"""
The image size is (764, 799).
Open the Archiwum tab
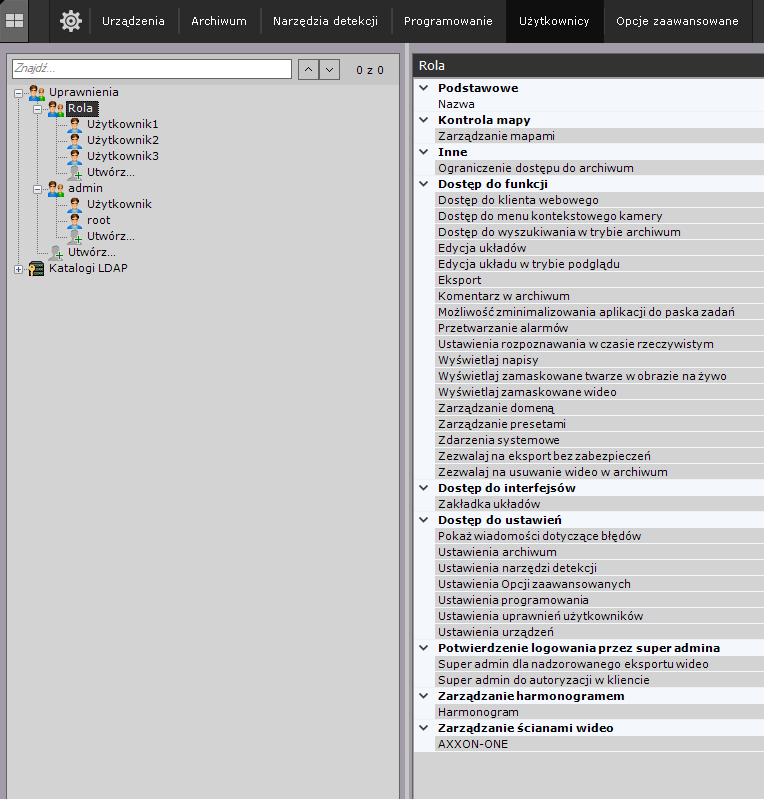[x=218, y=21]
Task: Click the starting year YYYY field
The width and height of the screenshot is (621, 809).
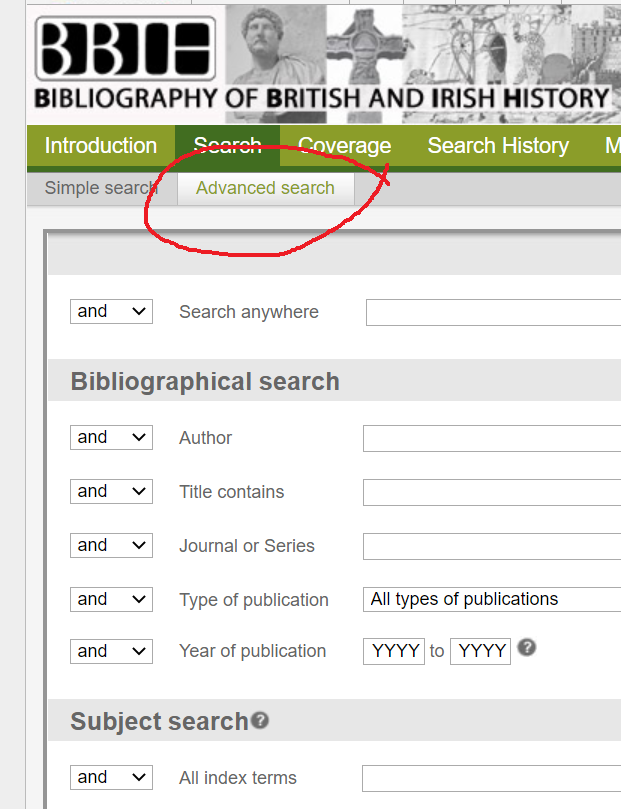Action: coord(394,652)
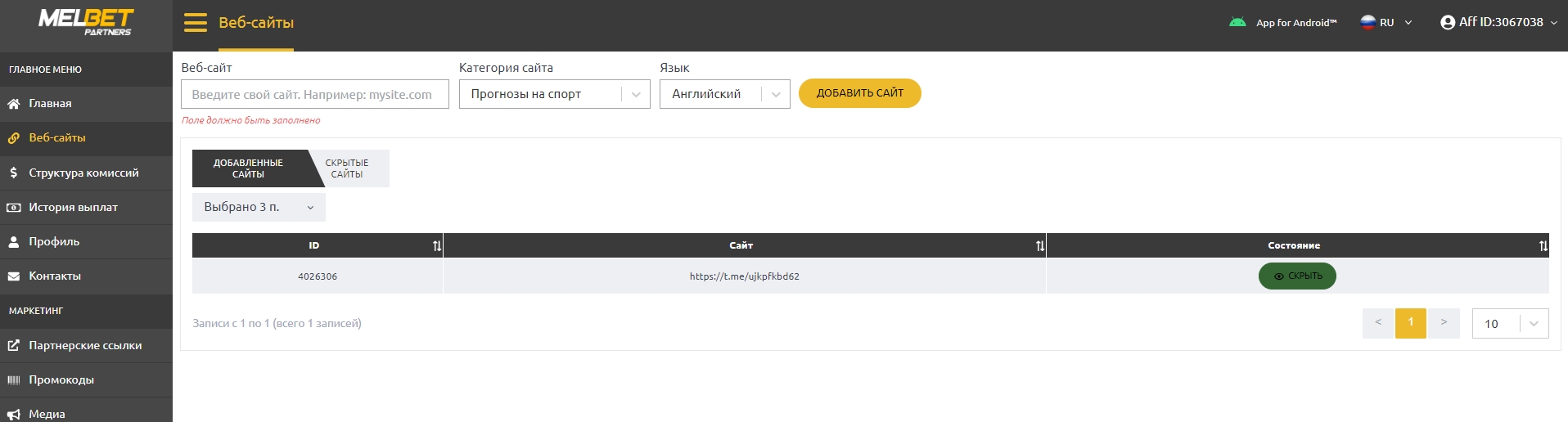Image resolution: width=1568 pixels, height=422 pixels.
Task: Go to the next pagination page
Action: pyautogui.click(x=1444, y=323)
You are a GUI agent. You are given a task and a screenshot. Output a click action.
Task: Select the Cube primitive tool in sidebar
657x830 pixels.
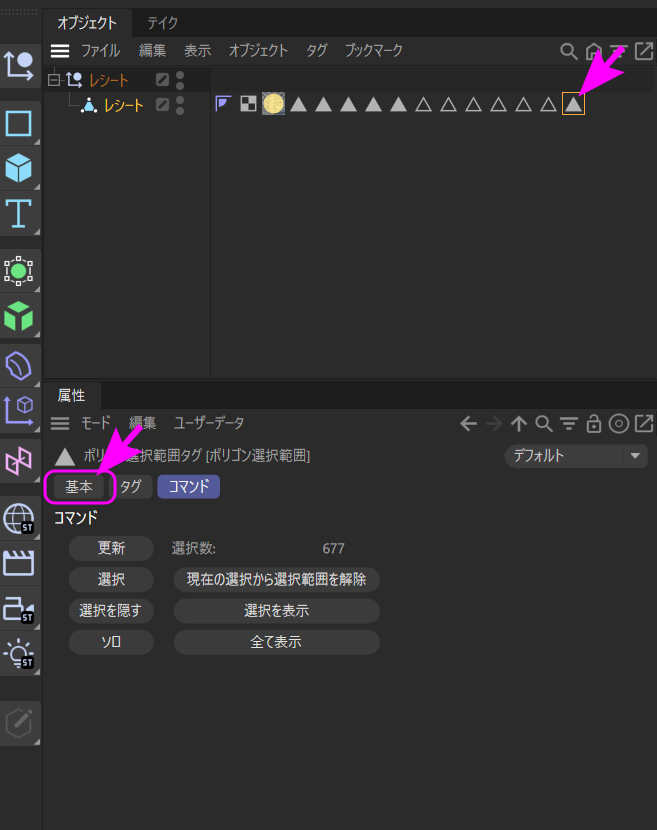click(x=19, y=167)
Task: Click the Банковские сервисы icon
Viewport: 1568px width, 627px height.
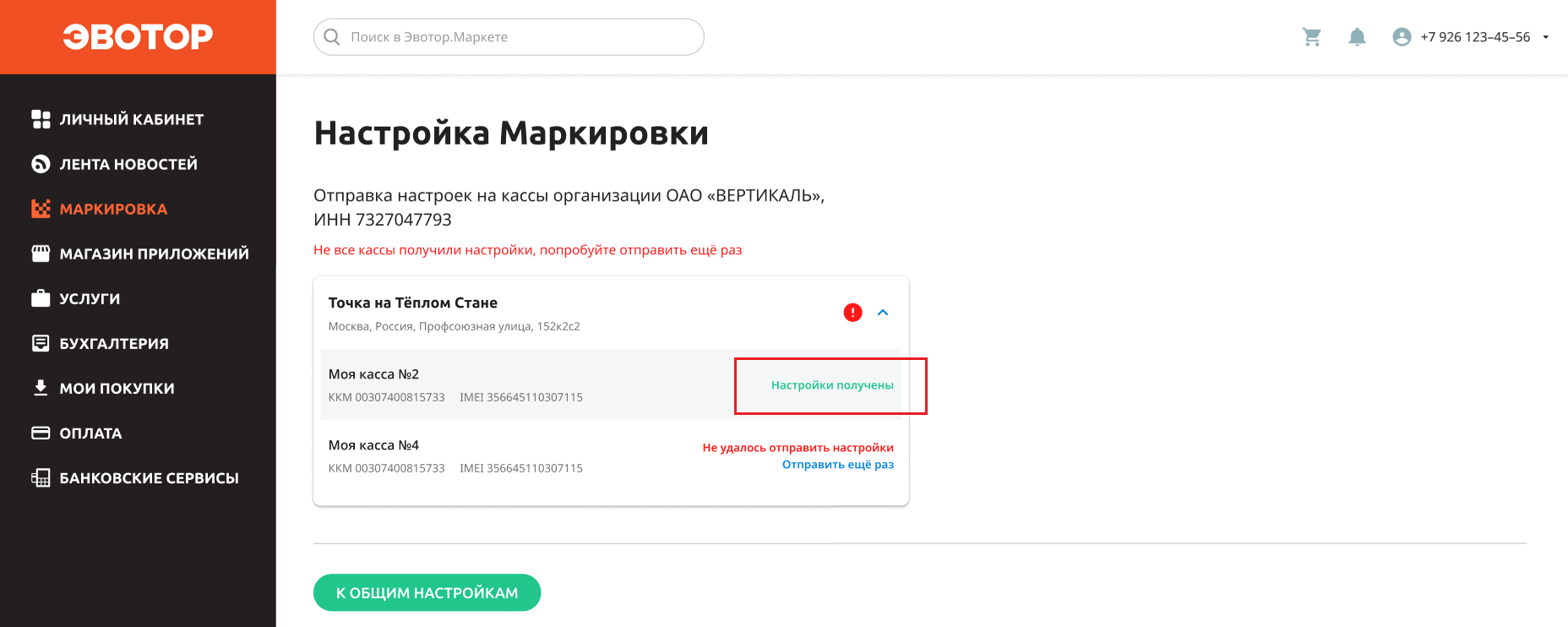Action: [x=41, y=478]
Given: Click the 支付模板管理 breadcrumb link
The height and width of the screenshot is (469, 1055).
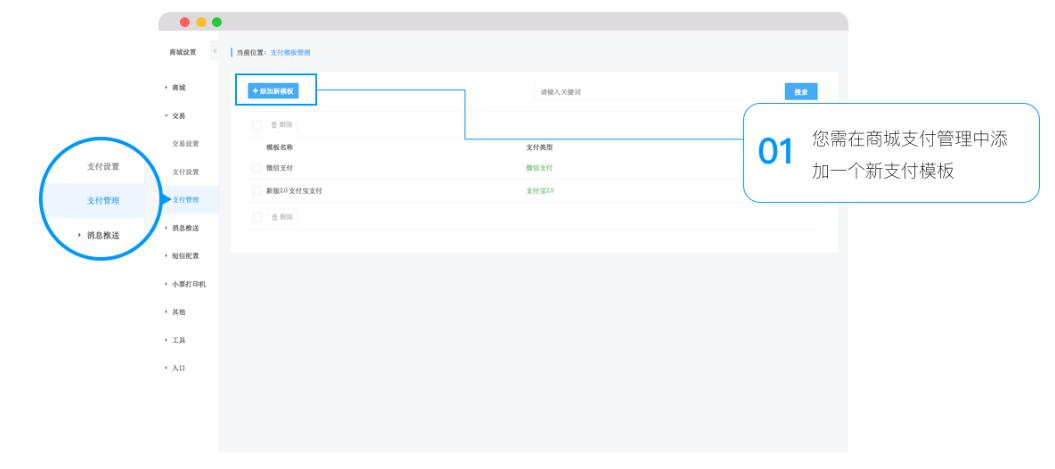Looking at the screenshot, I should tap(290, 52).
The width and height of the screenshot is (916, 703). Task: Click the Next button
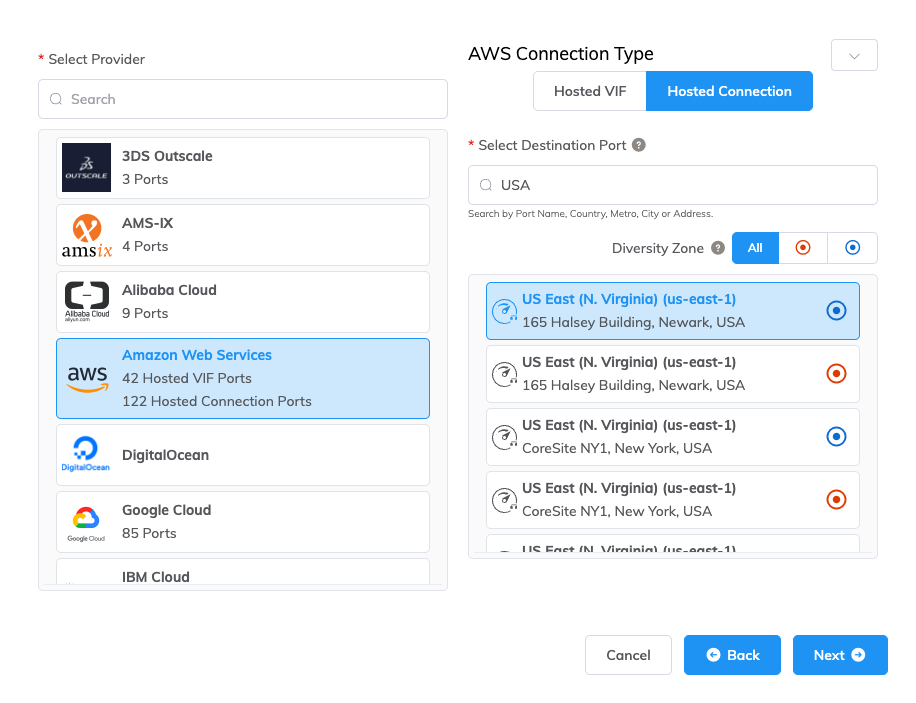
"""
Task description =>
Type out the data above again exactly as written, minus the images.

Exercise output =>
The image size is (764, 799).
Open the Archiwum tab
[x=218, y=21]
Task: Click the starting year YYYY field
The width and height of the screenshot is (621, 809).
Action: coord(394,652)
Image resolution: width=1568 pixels, height=422 pixels.
Task: Go to the next pagination page
Action: pyautogui.click(x=1444, y=323)
You are a GUI agent. You are given a task and a screenshot. Output a click action.
Task: Select the Cube primitive tool in sidebar
657x830 pixels.
click(x=19, y=167)
Task: Click the Банковские сервисы icon
Viewport: 1568px width, 627px height.
Action: [x=41, y=478]
Given: Click the 支付模板管理 breadcrumb link
The height and width of the screenshot is (469, 1055).
Looking at the screenshot, I should tap(290, 52).
The width and height of the screenshot is (916, 703). Task: Click the Next button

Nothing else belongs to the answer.